> TO DO
Go to the line containing "You are a computer-use agent. This" in the records below. Repeat it and the lines after it exactly, all the way to the end.

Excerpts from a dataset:
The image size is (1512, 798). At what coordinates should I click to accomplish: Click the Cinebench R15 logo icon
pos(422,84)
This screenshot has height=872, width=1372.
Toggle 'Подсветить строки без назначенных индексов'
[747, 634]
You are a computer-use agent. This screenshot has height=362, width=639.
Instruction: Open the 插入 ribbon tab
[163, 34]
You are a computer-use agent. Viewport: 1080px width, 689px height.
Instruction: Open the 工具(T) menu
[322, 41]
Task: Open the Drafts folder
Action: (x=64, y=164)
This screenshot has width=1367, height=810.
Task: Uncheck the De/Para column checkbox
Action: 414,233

> OUTPUT OF THE TASK
You are a computer-use agent. This screenshot has height=362, width=639.
Instruction: Open the 插入 ribbon tab
[163, 34]
You are a computer-use agent. Viewport: 1080px width, 689px height.
Instruction: Open the 工具(T) menu
[322, 41]
Task: Open the Drafts folder
Action: (x=64, y=164)
This screenshot has width=1367, height=810.
Task: Uncheck the De/Para column checkbox
Action: 414,233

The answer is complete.